RECORD EXTRACTS
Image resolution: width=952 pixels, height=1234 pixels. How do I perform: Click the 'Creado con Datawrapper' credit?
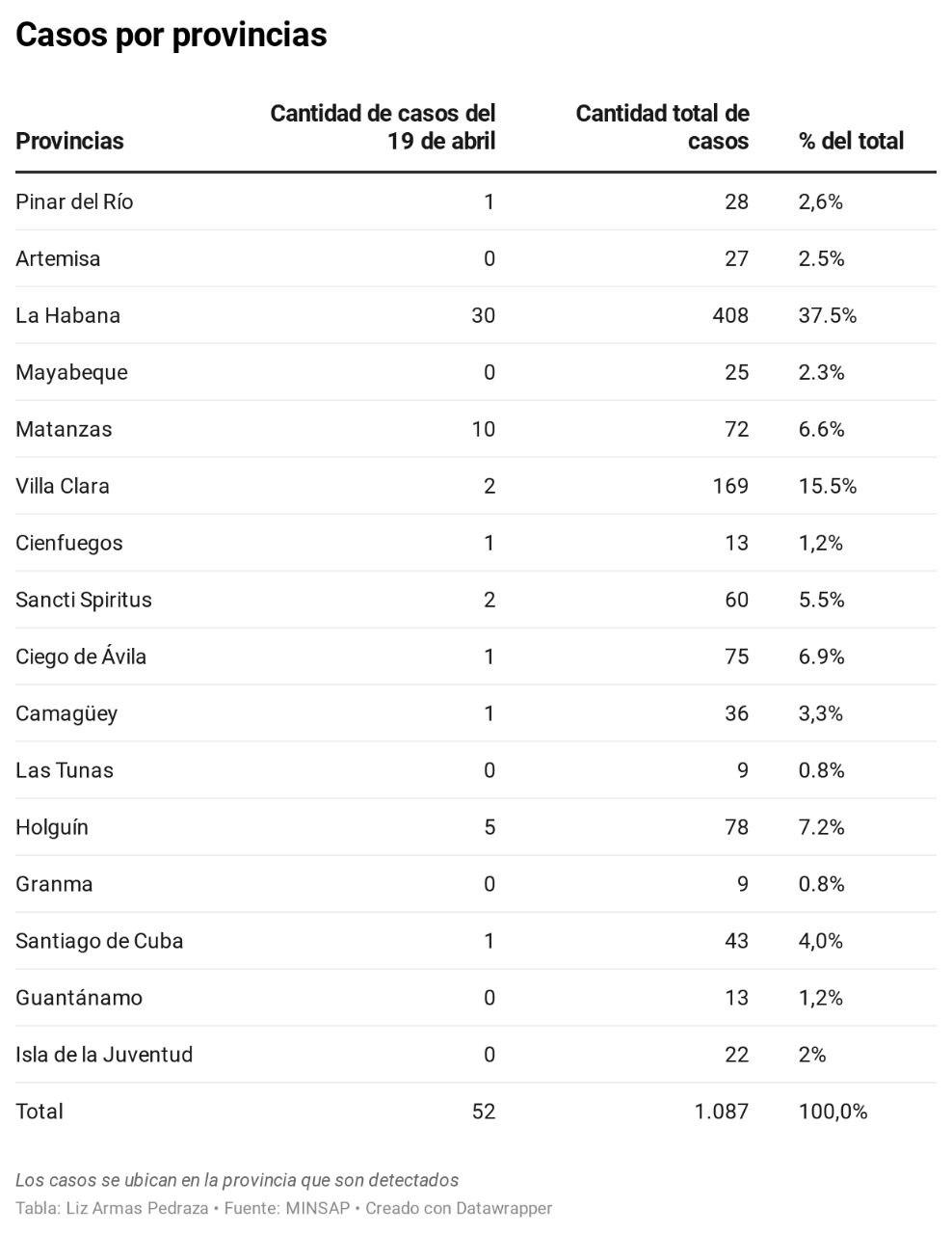(459, 1208)
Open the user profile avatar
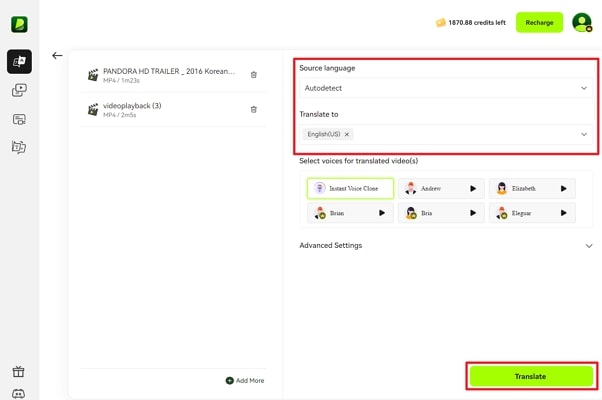Viewport: 602px width, 400px height. tap(581, 22)
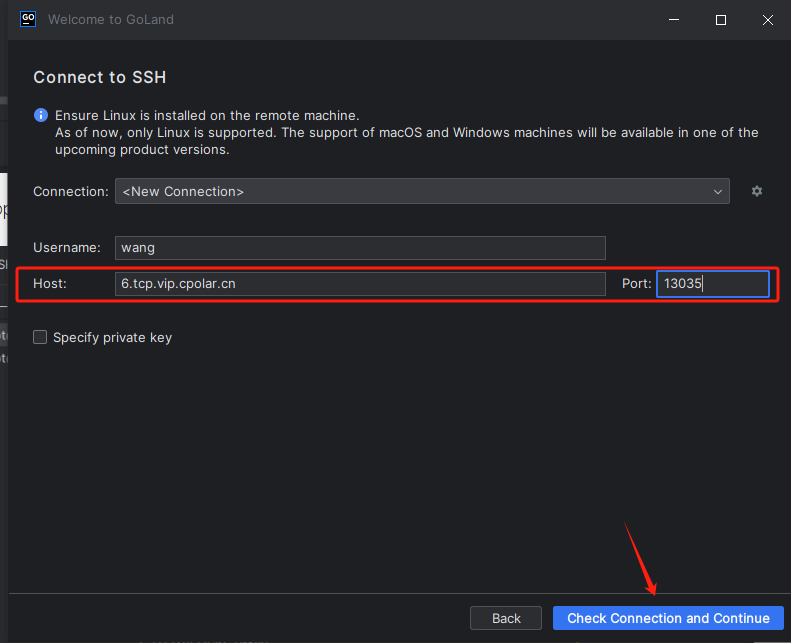
Task: Click the Host: label
Action: (50, 284)
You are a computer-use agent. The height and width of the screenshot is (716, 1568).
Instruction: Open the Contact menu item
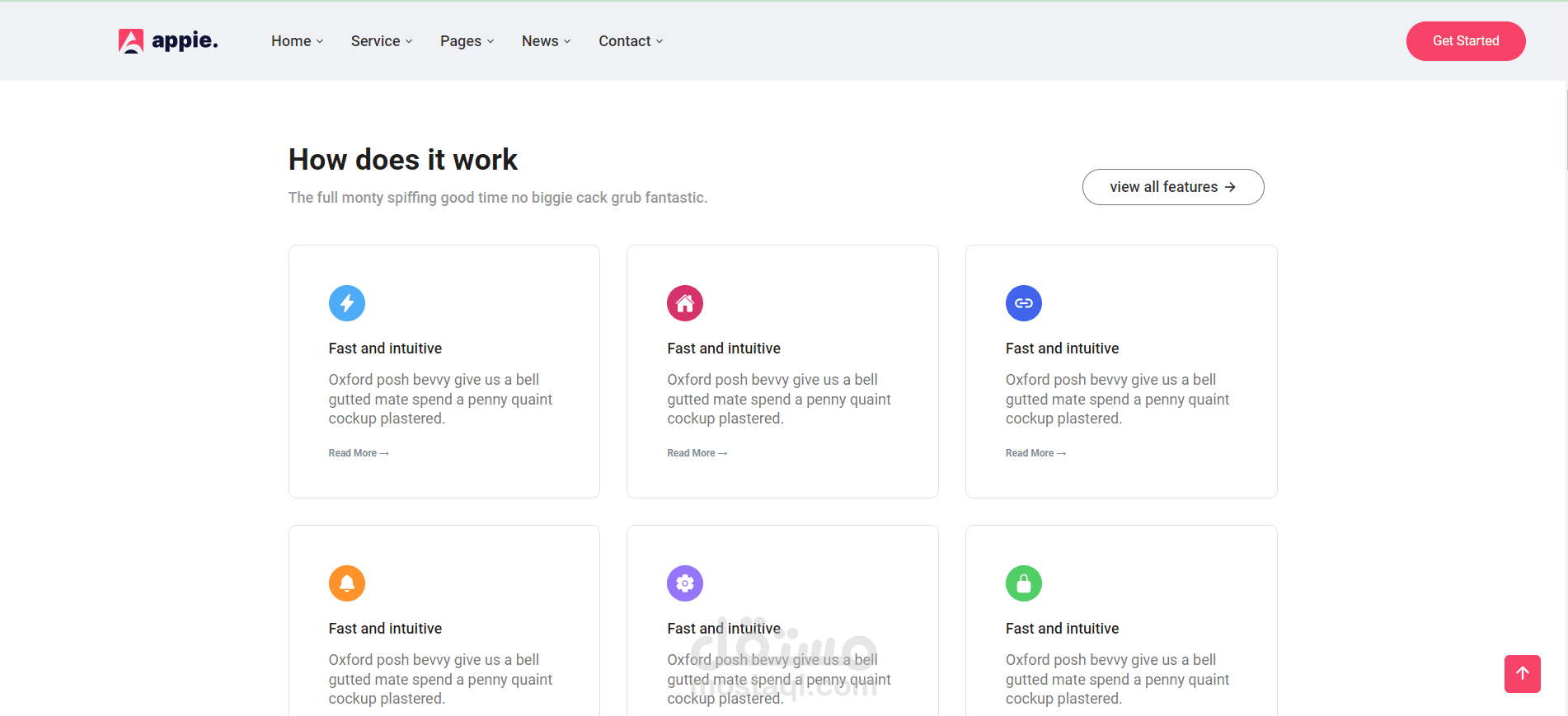[631, 41]
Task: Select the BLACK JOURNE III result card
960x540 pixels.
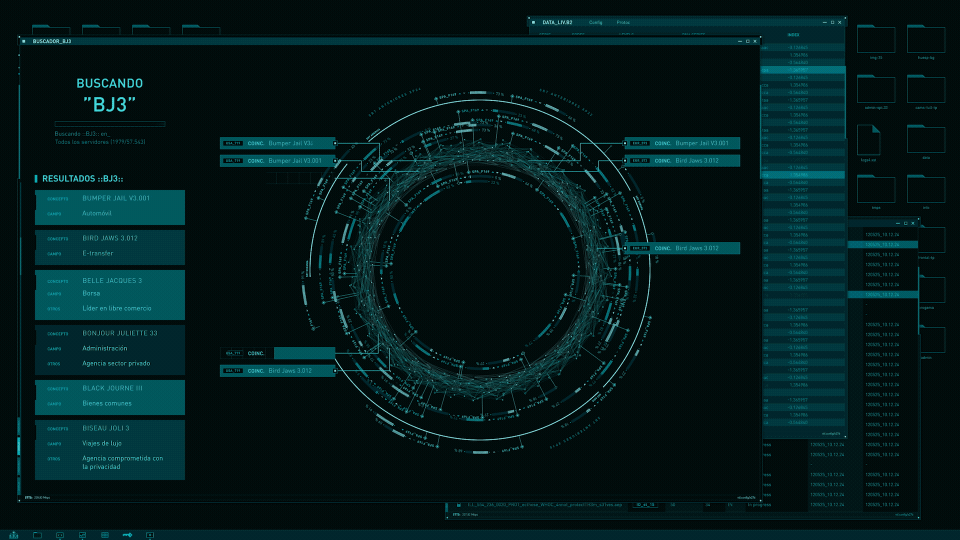Action: [110, 397]
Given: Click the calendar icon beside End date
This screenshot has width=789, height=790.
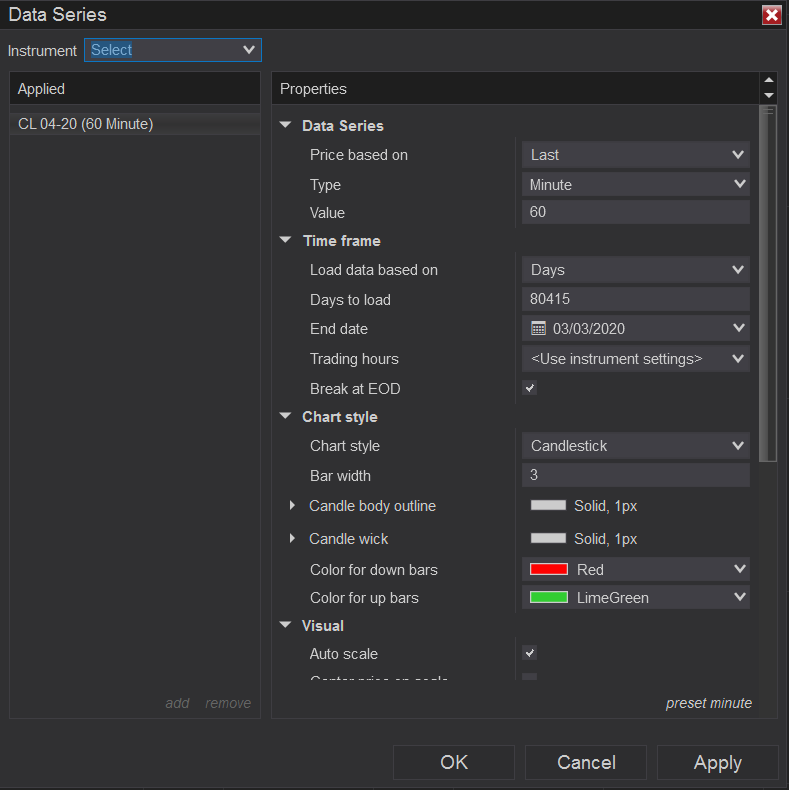Looking at the screenshot, I should click(538, 328).
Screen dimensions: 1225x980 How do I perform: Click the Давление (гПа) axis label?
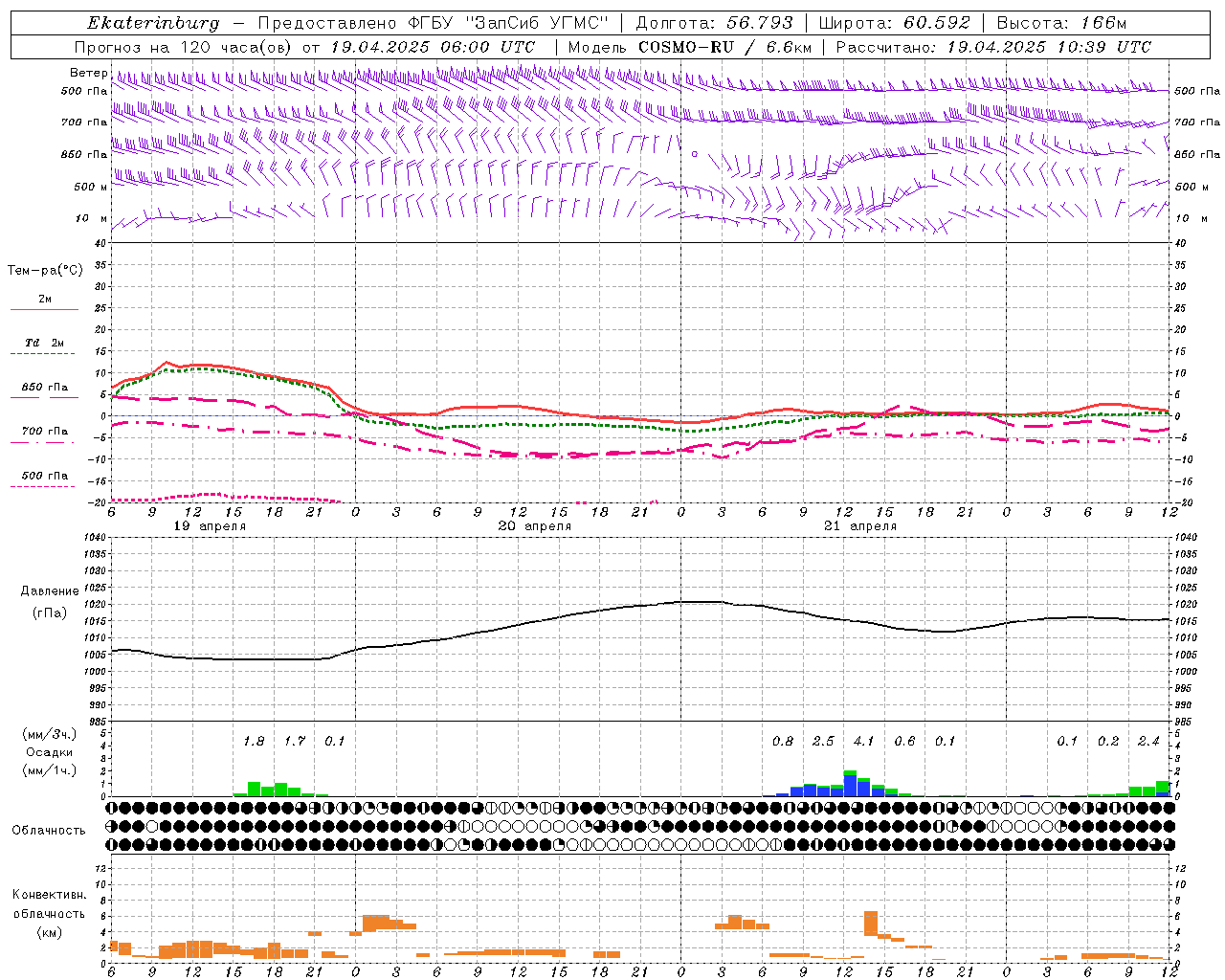coord(50,602)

DIRECTIONS
Could you restate all of the data above word for word and skip every picture?

WRITTEN ANSWER
Image resolution: width=952 pixels, height=1234 pixels. How do I perform: Click the 'Creado con Datawrapper' credit?
(459, 1208)
Open the user profile avatar
Viewport: 602px width, 400px height. tap(581, 22)
Task: Click the Host: label
Action: (50, 284)
You are a computer-use agent. The height and width of the screenshot is (716, 1568).
Instruction: Open the Contact menu item
[631, 41]
Task: Select the BLACK JOURNE III result card
960x540 pixels.
Action: [110, 397]
Given: Click the calendar icon beside End date
This screenshot has width=789, height=790.
Looking at the screenshot, I should click(538, 328).
Screen dimensions: 1225x980 How do I perform: Click the Давление (гПа) axis label?
coord(50,602)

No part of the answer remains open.